While paperwork can vary state-to-state, every one of them requires you to submit an Articles of Organization (also referred to as a certificate of such). If you are doing your LLC registration on your own, this is a document that will include the following information:

Name of your company Address

LLC member names and addresses

Your registered agent’s name and address

Filing this paperwork must be signed and submitted by your LLC members, and a fee paid to complete your registration to do business in your state.

Choose a Registered Agent

Except for New York, LLCs must have a registered agent in every other U.S. state. Depending on where your business is based, this individual may also be referred to as:

A statutory agent
A resident agent
An agent for service of process

This agent will serve as a third-party contact between your business and the state you are registered. Typically, their duties include accepting documentation sent by the state, will process these documents, and ensuring your compliance with local law.

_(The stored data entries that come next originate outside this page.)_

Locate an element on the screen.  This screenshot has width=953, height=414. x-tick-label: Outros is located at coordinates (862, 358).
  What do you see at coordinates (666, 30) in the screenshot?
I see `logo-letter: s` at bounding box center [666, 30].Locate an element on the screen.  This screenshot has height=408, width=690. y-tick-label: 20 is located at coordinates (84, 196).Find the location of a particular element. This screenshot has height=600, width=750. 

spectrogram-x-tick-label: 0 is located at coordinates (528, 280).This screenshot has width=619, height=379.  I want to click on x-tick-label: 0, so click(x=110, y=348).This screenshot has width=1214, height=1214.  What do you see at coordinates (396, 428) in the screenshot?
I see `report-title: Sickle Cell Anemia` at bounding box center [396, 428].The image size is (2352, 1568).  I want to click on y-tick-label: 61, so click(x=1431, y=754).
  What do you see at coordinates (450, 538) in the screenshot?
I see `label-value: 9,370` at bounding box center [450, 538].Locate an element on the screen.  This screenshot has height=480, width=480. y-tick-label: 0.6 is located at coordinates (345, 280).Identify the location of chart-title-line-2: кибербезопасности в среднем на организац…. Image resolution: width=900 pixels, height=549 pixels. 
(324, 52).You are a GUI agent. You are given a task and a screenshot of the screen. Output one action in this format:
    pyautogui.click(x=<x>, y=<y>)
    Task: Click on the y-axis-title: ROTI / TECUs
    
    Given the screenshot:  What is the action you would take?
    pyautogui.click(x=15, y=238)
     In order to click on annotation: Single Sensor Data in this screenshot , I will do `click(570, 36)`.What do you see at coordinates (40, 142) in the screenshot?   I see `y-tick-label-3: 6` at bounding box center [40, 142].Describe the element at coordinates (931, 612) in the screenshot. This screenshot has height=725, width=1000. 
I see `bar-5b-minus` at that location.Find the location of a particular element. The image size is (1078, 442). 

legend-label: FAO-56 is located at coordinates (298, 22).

If you want to save on cost and act as your own agent, this is perfectly legal. However, there are specific requirements you must fulfil to do so, including:

Being available during regular business hours Be a resident of the state your business is registered
Have a physical address to receive mail (PO boxes are not permitted)Be willing to accept paperwork that may be confidential in a public forum
Depending on which state your business is located, there could be other rules you must comply with to fulfil this role. Several agencies provide this service for $100 -$150 annually. It may be worth just letting a third-party handle this aspect of your LLC for such a relatively affordable cost.

Create Your Operating Agreement.

Visit your Secretary of State’s small business resources or call the agency directly to determine if your LLC will need to submit an Operating Agreement as part of the registration process. States like Louisiana don’t require this step. However, it’s strongly recommended you still have one in place. This documentation provides a clear outline of how your LLC is to run, which can help avoid disputes between members over the management of finances.

Get Insured!

Creating and running a successful business has its own share of challenges, so it’s essential that you have a risk management strategy in place that includes business insurance for your company. While the coverages you choose will depend on the industry your company operates, many insurers offer a Business Owner’s Policy (BOP) that covers the basics and additional customizable coverages:

General Liability
Commercial Auto & Property
Tools & Equipment
Errors & Omissions
Business Interruption
Workers’ Compensation
These commercial policies provide greater levels of coverage when bundled, so you never have to worry about your business suffering a catastrophic loss and being unable to recover. Remember, it only takes a single lawsuit or natural disaster to lose everything. Being prepared with a comprehensive insurance plan can make it possible to rebuild and recover.

Conclusion

The basic overview of the LLC formation process in this article should provide you with enough insight to better understand what it takes to get your business off the ground. You will still be responsible for additional permits, licensing, and any required financial accounts to comply with local, state, and federal law. So, be sure to form relationships with advisors you trust to ensure your company is on the right path to success.